Within the novel itself, the reason Tiny Tim exerts such power as a sentimental spectacle is that he wholeheartedly embraces this role. He tells his father Bob Cratchit “that he hoped the people saw him in the church, because he was a cripple, and it might be pleasant to them to remember upon Christmas day, who made lame beggars walk, and blind men see.” He doesn’t just allow readers to look at him and be moved by him; he invites them to do so. As “a cripple”, he has the power to remind onlookers of Jesus’s charity to the vulnerable – especially at the time when Jesus’s incarnation as a vulnerable child is remembered – and to inspire them to imitate it. In this sense, his “little crutch” is indeed “active” – but active in stimulating the activity of others, not on its own account. It is the impossibility of his being really active on his own behalf that makes his efforts so irresistibly cute, and gives Scrooge (and the reader) such power over him. Tim cannot live unless Scrooge’s heart melts; he cannot survive without our pity.
The images below replicate exactly this structure of feeling. The first is the front page of a membership form for a charity for disabled children, The League of the Brave Poor Things. It shows its crest, a crutch and sword, and its motto “Happy in my Lot”. These clearly echo Tiny Tim’s resignation and cheerfulness, his acceptance, even embrace, of neediness.
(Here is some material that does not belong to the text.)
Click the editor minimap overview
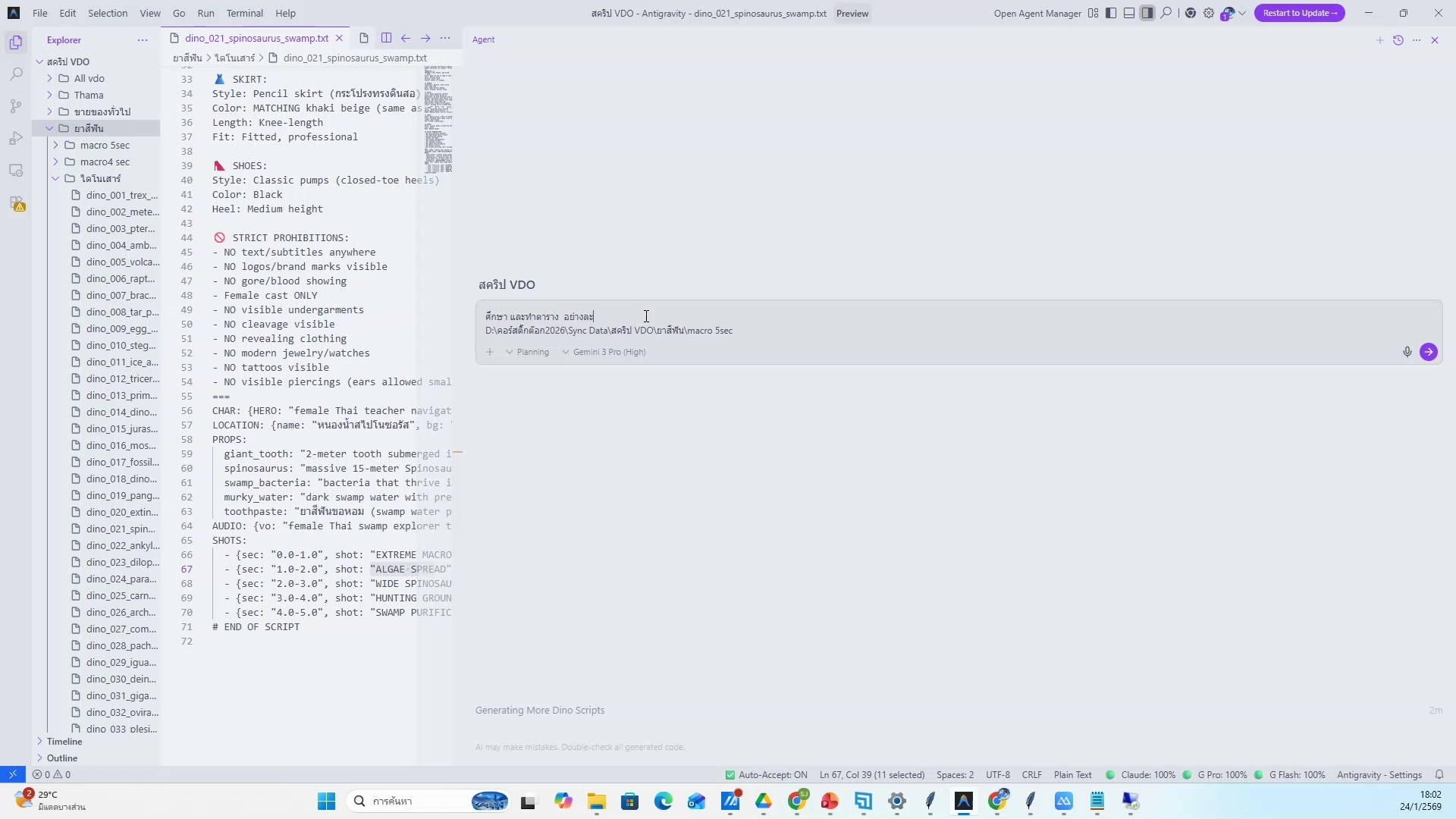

Its name is only effective if you accept that disabled children are, simply by dint of being disabled, both ‘brave’ and ‘poor’. The Jerry Lewis telethons in America went on using disabled children in a similar way until 2010. The boy in the image I have used here, Ben Mattlin, grew up to be an author and disability activist who was none too keen on having being presented as (literally) a poster boy for hopeless cases, pointing out that there was not really any reason why he shouldn’t grow up.[3]
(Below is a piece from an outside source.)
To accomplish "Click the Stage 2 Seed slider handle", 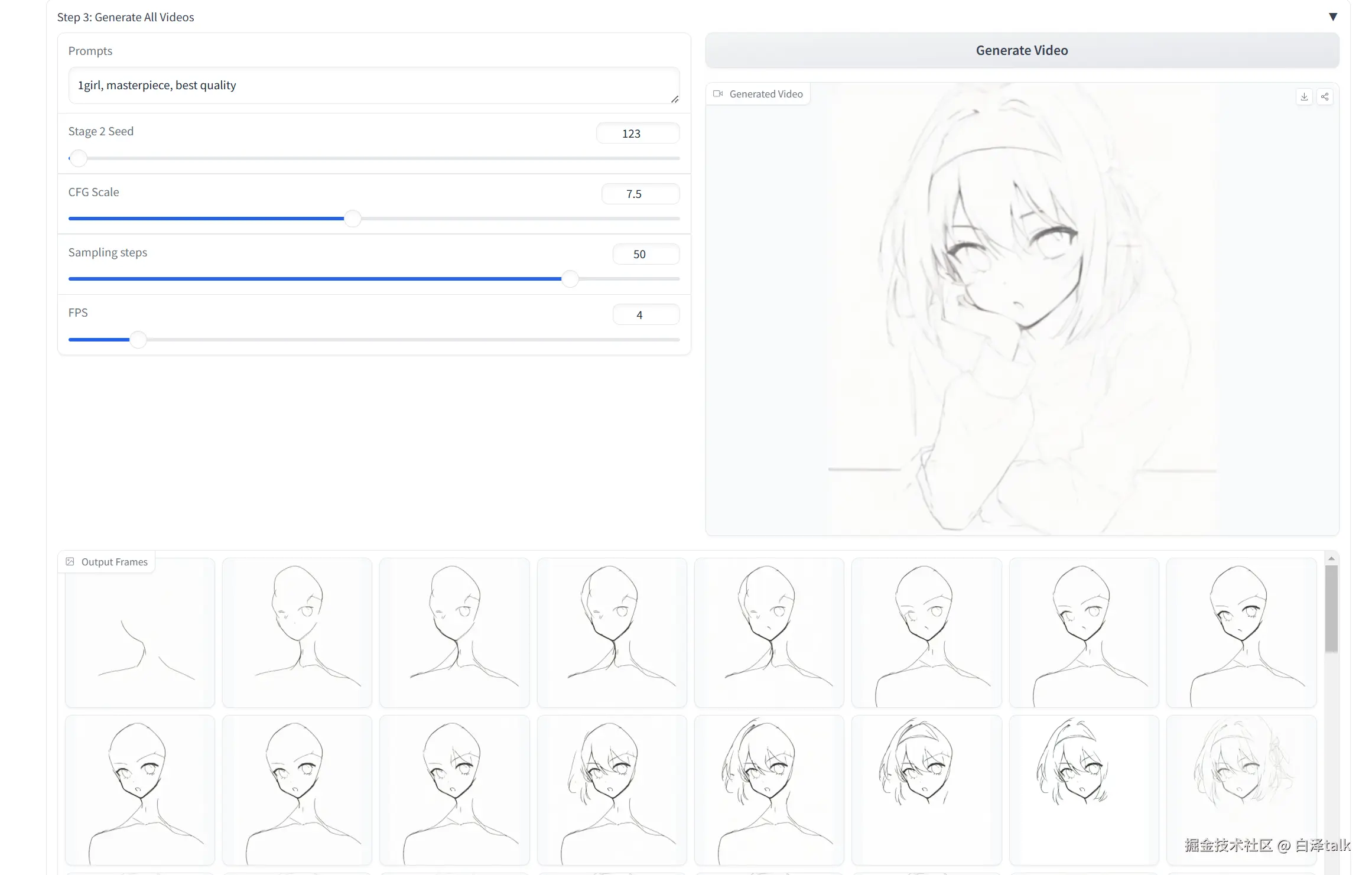I will (78, 158).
Except, of course, that it is the conditionality of the poster’s statement – “If I grow up” – which constitutes its emotional pulling power. Just as Tim needs Scrooge, so this boy needs the viewer to donate money in order to have any chance (or so the poster implies) – and the idea of his growing up is distant, prospective. The wording of the poster implies that actually he will always be a child – unless his disability is cured. Disabled adulthood is thus held at bay.
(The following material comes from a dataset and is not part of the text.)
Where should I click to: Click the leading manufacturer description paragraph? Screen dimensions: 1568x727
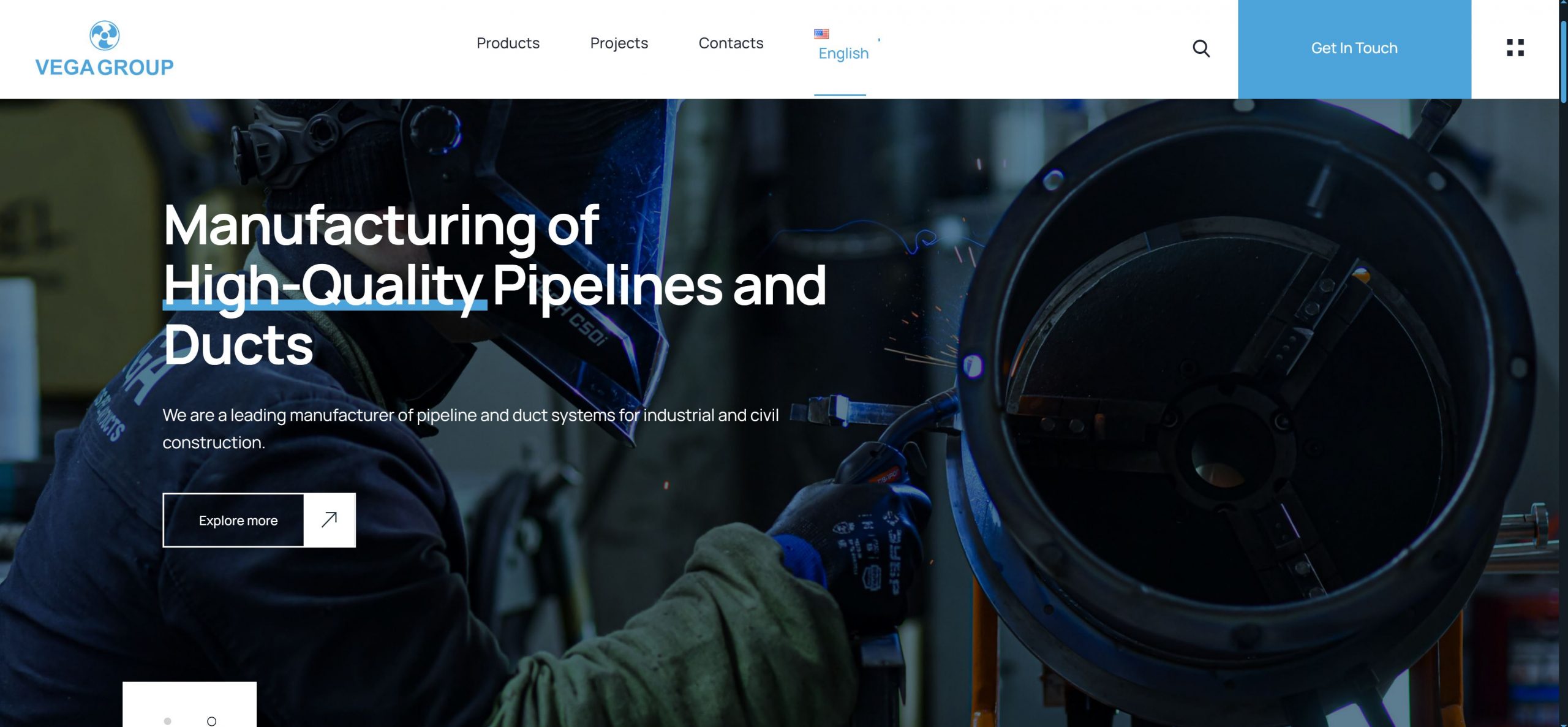[x=470, y=428]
Similarly, it is impossible to imagine Tiny Tim when he is no longer tiny. As a child, he is the perfect ‘cripple’: he has no sexuality; the question of his place in the labour market is not raised; he is not expected (even in 1843) to be self-sufficient, so his dependency is unproblematic. Tiny Tim is the perfect image of a disabled person for a culture which wants disabled people to be both appealing and undemanding, inspirational yet unobtrusive – which wants them, in a word, to be Tiny.
Yet the antidote to such images, as well as their source, is to be found in Dickens’s novels. He was also the creator of Miss Mowcher, the beautician in David Copperfield whose dwarfism leads others to mistrust her, and who explicitly takes the hero (and by implication her creator) to task for making stereotyped and prejudicial judgements about her, admonishing David to “Try not to associate bodily defects with mental…except for a solid reason.” In Our Mutual Friend, the bearer of the “active crutch” is the spiky doll’s dressmaker, Jenny Wren, self-proclaimed “person of the house” and worldly-wise, self-supporting business-woman. Although these figures are long dead in the popular imagination, perhaps the time is right for their resurrection. Every year Tim reassures us that he cannot live without us – but it might be time we decided that we can live without him.
[1] F.G. Kitton, “The Man Who ‘Invented’ Christmas”, Traveller (November, 1903), 35-36.
[2] Martha Stoddard Holmes, Fictions of Affliction: Physical Disability in Victorian Culture, Corporealities (Ann Arbor: University of Michigan Press, 2004), pp. 2–3.